Version 1.06
Minor update with with missing text on main page restored
Version 1.05
Minor update with new support site and privacy statement.
Version 1.04
Minor update
Version 1.03
The App has been updated to a 64 bit application.
Version 1.02
The App has been updated with a new Icons and Screenshots
Description
This program calculates the spin lattice relation time (T1) and linewidth of a carbon atom relaxing by interacting with up 5 different nuclei by dipolar relaxation and or by Chemical Shift anisotropy (CSA) provided you know the rotational correlation time of the molecule.
Output can be printed, saved as a text document or copied and pasted into applications such as Word.
Linewidths and T1 values are calculated for a carbon atom in a rigid isotropically tumbling molecule as described in the following references.
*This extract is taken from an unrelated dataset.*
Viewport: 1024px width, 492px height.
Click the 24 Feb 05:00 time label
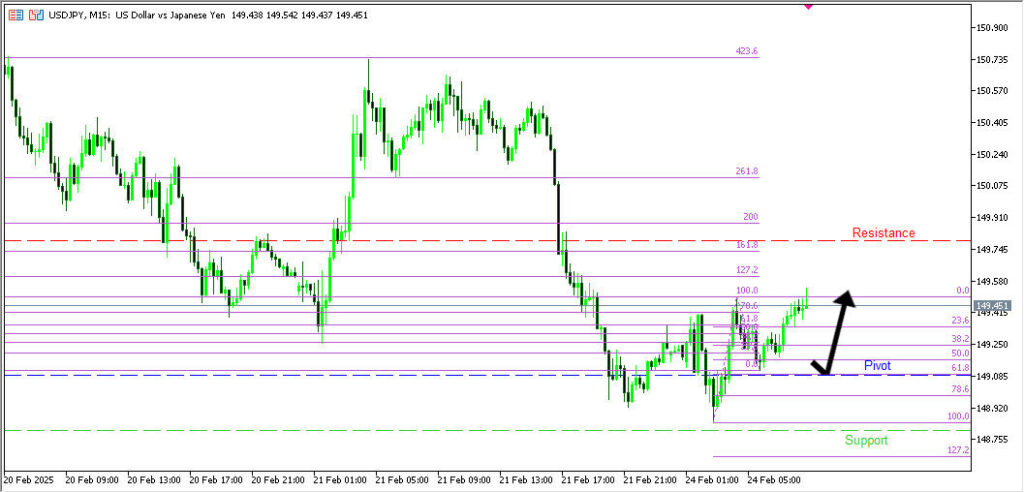(x=775, y=479)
Norton et al., 1977 J.Am.Chem.Soc. 99, 79-83.
Oldfield et al., 1975 J. Biol.Chem. 250, 6368-6380
Doddrell et al., 1972 J.Chem. Phys. 56, 3683-3689
Instructions
Enter the instrument proton frequency in MHz (e.g. 800,600, 500, 400, 300 etc).
Enter the rotational correlation time (TR) in seconds( For proteins Tr values of 10-50ns would be expected for molecular weights up to 50,000).
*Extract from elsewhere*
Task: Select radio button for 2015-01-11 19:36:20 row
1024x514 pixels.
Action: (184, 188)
If you just want one estimate set number of increments to 1.
If you want a range of values then set the required increment in TR and the number of increments.
Some gyromagnetic ratios (YH,YD and YN) and bond lengths in Angstroms are listed on the left.
You should now enter the required values for the gyromagnetic ratio, nuclear spin, bond length and number of ligands in the boxes below Nucleus 1 to Nucleus 5.
Selecting Common parameters will output the common parameters (Operating frequency for protons in MHz, Magnetic field strength in Tesla, initial rotational correlation time(TR) and increment to the output window.
Selecting Ligand 1-5 will output the carbon atom T1 and Linewidth for each ligand individually to the output window.
Selecting Ligand 1 and 2 to Ligands 1,2,3,4 and 5 will output the carbon atom T1 and Linewidth to the output window for the selected combination of ligands (Nuclei 1-5).
If you want to assess the contribution due to Chemical Shift Anisotropy (CSA) then enter the appropriate Shielding tensor in ppm for the carbon you are observing.
Selecting CSA will output the carbon atom linewidth and T1 due to CSA.
Selecting Ligand 1 + CSA will output the net T1 and linewidth due to CSA and the dipolar relaxation due to ligand 1
Using the radiobuttons below you can select CSA plus combinations of ligands 1-5 and output the net T1 and linewidth to the output window.